-- Begin SOURCE DATA --

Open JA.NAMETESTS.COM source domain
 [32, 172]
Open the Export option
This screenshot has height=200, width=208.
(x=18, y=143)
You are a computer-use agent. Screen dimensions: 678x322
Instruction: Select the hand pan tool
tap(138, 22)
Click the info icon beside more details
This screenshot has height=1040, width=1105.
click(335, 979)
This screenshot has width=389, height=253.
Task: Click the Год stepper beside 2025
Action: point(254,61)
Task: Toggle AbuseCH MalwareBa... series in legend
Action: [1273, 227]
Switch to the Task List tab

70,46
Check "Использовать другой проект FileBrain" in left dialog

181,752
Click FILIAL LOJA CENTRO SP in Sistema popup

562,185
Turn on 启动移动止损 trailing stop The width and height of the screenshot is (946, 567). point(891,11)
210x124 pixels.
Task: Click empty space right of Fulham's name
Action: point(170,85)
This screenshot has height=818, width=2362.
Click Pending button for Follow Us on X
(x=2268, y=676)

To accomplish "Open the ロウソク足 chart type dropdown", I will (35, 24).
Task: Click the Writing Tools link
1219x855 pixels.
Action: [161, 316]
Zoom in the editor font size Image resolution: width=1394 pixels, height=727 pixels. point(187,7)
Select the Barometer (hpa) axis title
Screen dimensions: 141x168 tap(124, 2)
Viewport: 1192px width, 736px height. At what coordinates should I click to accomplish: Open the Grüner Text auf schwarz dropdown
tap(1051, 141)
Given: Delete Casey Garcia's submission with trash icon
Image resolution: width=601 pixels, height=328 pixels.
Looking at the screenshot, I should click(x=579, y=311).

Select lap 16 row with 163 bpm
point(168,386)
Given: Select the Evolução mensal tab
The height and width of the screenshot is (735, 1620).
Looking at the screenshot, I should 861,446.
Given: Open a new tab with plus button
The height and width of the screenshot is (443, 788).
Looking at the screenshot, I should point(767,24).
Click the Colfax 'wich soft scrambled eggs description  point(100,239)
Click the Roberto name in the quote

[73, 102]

-- End SOURCE DATA --

TASK INSTRUCTIONS:
Format every line of the rows above as a Markdown table with the columns "No." and "Line". Number the lines in order and omit blank lines.

EXERCISE RESULT:
| No. | Line |
|---|---|
| 1 | Open JA.NAMETESTS.COM source domain |
| 2 |  [32, 172] |
| 3 | Open the Export option |
| 4 | This screenshot has height=200, width=208. |
| 5 | (x=18, y=143) |
| 6 | You are a computer-use agent. Screen dimensions: 678x322 |
| 7 | Instruction: Select the hand pan tool |
| 8 | tap(138, 22) |
| 9 | Click the info icon beside more details |
| 10 | This screenshot has height=1040, width=1105. |
| 11 | click(335, 979) |
| 12 | This screenshot has width=389, height=253. |
| 13 | Task: Click the Год stepper beside 2025 |
| 14 | Action: point(254,61) |
| 15 | Task: Toggle AbuseCH MalwareBa... series in legend |
| 16 | Action: [1273, 227] |
| 17 | Switch to the Task List tab |
| 18 | 70,46 |
| 19 | Check "Использовать другой проект FileBrain" in left dialog |
| 20 | 181,752 |
| 21 | Click FILIAL LOJA CENTRO SP in Sistema popup |
| 22 | 562,185 |
| 23 | Turn on 启动移动止损 trailing stop The width and height of the screenshot is (946, 567). point(891,11) |
| 24 | 210x124 pixels. |
| 25 | Task: Click empty space right of Fulham's name |
| 26 | Action: point(170,85) |
| 27 | This screenshot has height=818, width=2362. |
| 28 | Click Pending button for Follow Us on X |
| 29 | (x=2268, y=676) |
| 30 | To accomplish "Open the ロウソク足 chart type dropdown", I will (35, 24). |
| 31 | Task: Click the Writing Tools link |
| 32 | 1219x855 pixels. |
| 33 | Action: [161, 316] |
| 34 | Zoom in the editor font size Image resolution: width=1394 pixels, height=727 pixels. point(187,7) |
| 35 | Select the Barometer (hpa) axis title |
| 36 | Screen dimensions: 141x168 tap(124, 2) |
| 37 | Viewport: 1192px width, 736px height. At what coordinates should I click to accomplish: Open the Grüner Text auf schwarz dropdown |
| 38 | tap(1051, 141) |
| 39 | Given: Delete Casey Garcia's submission with trash icon |
| 40 | Image resolution: width=601 pixels, height=328 pixels. |
| 41 | Looking at the screenshot, I should click(x=579, y=311). |
| 42 | Select lap 16 row with 163 bpm |
| 43 | point(168,386) |
| 44 | Given: Select the Evolução mensal tab |
| 45 | The height and width of the screenshot is (735, 1620). |
| 46 | Looking at the screenshot, I should 861,446. |
| 47 | Given: Open a new tab with plus button |
| 48 | The height and width of the screenshot is (443, 788). |
| 49 | Looking at the screenshot, I should point(767,24). |
| 50 | Click the Colfax 'wich soft scrambled eggs description  point(100,239) |
| 51 | Click the Roberto name in the quote |
| 52 | [73, 102] |